Abstract

Radionuclides find widespread use in medical technologies for treating and diagnosing disease. Among successful and emerging radiotherapeutics, ¹¹⁹Sb has unique potential in targeted therapeutic applications for low-energy electron-emitting isotopes. Unfortunately, developing ¹¹⁹Sb-based drugs has been slow in comparison to other radionuclides, primarily due to limited accessibility. Herein is a production method that overcomes this challenge and expands the available time for large-scale distribution and use. Our approach exploits high flux and fluence from high-energy proton sources to produce longer lived ^119mTe. This parent isotope slowly decays to ¹¹⁹Sb, which in turn provides access to ¹¹⁹Sb for longer time periods (in comparison to direct ¹¹⁹Sb production routes). We contribute the target design, irradiation conditions, and a rapid procedure for isolating the ^119mTe/¹¹⁹Sb pair. To guide process development and to understand why the procedure was successful, we characterized the Te/Sb separation using Te and Sb K-edge X-ray absorption spectroscopy.
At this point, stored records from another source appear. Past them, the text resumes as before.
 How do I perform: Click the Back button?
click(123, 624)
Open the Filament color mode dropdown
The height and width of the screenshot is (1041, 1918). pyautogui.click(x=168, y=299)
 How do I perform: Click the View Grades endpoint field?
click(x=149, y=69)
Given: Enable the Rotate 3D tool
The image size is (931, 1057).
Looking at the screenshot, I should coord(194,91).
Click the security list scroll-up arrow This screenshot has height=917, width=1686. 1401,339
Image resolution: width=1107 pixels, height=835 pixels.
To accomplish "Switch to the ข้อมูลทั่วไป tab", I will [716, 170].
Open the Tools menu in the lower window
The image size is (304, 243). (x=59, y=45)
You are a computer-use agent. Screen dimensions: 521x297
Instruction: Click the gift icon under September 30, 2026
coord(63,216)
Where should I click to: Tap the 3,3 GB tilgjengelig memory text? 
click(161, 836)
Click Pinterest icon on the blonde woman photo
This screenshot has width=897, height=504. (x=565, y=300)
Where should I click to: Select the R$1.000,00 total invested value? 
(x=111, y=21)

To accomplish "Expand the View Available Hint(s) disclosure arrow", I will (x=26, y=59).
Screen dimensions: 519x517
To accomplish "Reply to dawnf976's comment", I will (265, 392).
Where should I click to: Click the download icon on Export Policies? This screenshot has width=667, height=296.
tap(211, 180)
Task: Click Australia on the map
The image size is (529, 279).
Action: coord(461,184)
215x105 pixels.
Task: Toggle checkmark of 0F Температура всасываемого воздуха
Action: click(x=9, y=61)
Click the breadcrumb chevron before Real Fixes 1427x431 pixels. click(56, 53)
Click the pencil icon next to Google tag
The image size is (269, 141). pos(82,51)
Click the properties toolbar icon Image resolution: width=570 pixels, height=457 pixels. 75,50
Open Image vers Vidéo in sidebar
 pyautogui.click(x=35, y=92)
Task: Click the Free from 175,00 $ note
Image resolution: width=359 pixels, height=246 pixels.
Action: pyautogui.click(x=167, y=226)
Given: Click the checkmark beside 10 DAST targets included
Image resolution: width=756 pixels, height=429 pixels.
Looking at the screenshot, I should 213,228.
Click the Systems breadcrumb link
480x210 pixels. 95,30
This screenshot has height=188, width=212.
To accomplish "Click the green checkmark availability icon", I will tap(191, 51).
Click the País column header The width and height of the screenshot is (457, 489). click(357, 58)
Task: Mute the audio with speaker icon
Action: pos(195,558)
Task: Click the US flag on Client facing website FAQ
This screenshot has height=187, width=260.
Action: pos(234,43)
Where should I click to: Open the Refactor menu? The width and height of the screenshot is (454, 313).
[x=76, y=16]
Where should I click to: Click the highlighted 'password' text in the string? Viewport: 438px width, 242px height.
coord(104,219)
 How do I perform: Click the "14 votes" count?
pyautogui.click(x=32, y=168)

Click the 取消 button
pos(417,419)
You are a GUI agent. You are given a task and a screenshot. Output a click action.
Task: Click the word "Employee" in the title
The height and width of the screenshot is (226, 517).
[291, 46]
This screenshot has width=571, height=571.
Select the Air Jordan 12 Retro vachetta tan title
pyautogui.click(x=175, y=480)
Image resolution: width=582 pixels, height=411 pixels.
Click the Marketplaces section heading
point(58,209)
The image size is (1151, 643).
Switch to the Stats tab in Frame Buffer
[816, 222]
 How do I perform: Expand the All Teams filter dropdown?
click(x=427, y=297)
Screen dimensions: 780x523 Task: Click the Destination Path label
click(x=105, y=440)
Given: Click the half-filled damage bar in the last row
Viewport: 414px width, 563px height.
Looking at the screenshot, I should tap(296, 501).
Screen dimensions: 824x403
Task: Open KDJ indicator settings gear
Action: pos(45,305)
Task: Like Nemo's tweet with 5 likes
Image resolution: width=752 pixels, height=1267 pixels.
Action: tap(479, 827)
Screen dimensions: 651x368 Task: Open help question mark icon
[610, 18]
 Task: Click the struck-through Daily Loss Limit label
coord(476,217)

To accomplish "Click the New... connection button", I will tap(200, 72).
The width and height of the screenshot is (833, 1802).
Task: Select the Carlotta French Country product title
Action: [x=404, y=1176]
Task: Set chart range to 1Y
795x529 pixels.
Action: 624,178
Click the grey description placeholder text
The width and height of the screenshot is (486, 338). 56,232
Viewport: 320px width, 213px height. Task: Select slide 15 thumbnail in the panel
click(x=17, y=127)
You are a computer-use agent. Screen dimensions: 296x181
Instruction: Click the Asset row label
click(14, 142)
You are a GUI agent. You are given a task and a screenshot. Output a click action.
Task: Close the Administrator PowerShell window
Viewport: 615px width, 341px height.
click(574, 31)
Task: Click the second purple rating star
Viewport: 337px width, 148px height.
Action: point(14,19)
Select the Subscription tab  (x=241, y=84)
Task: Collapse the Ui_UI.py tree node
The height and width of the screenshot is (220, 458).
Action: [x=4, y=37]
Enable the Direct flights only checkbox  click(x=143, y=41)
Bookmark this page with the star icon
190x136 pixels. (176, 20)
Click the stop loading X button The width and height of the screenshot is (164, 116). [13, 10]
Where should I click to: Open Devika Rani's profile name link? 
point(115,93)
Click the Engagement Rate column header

The procedure provides low-volume aqueous solutions that have high ^119mTe-and consequently ¹¹⁹Sb-specific activity in a chemically pure form. This procedure has been demonstrated at large-scale (production-sized, Ci quantities), and the product has potential to meet stringent Food and Drug Administration requirements for a ^119mTe/¹¹⁹Sb active pharmaceutical ingredient.